*Your goal*
Once you find the line with "Image resolution: width=189, height=2576." in the data that follows, repeat it and every line after it exactly, through the line with "cederhout (153, 725)".

*Dataset*
"""
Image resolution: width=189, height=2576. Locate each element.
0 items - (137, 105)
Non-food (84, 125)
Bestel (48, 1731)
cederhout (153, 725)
"""
"""
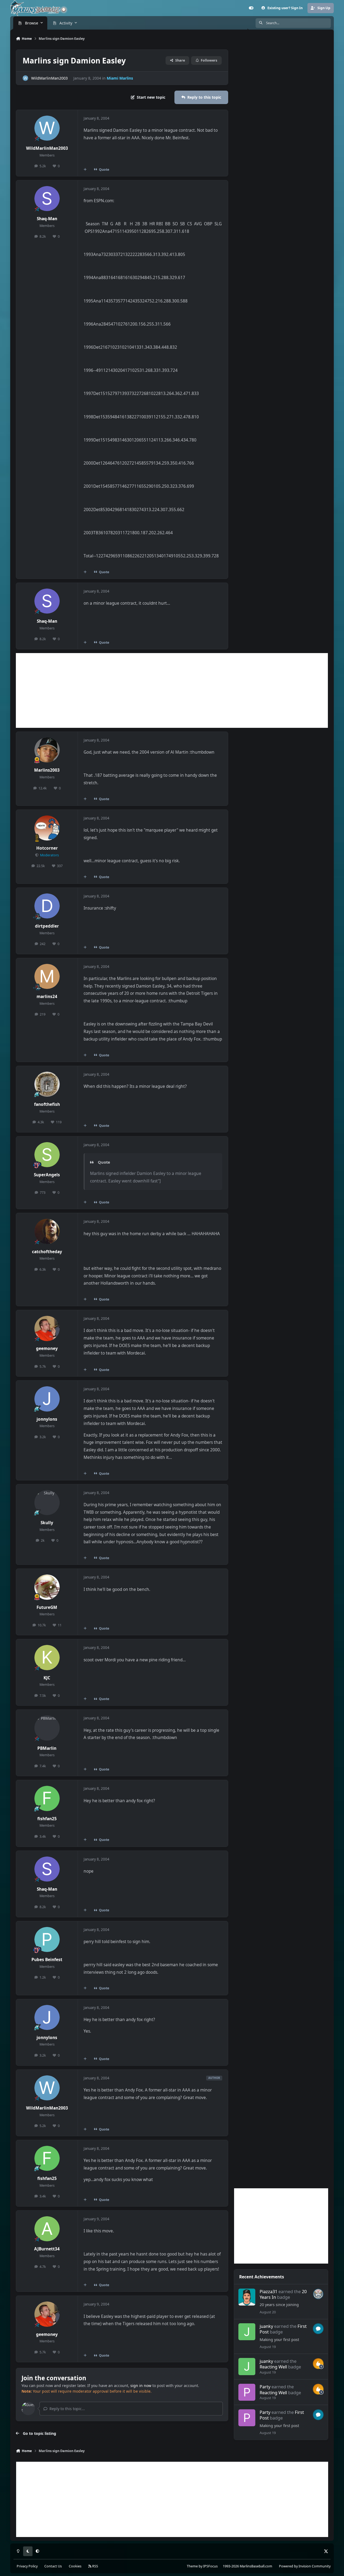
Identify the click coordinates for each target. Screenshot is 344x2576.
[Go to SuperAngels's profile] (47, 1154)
"""
*Output of the task*
Image resolution: width=189, height=2576. Locate each element.
0 items - (137, 105)
Non-food (84, 125)
Bestel (48, 1731)
cederhout (153, 725)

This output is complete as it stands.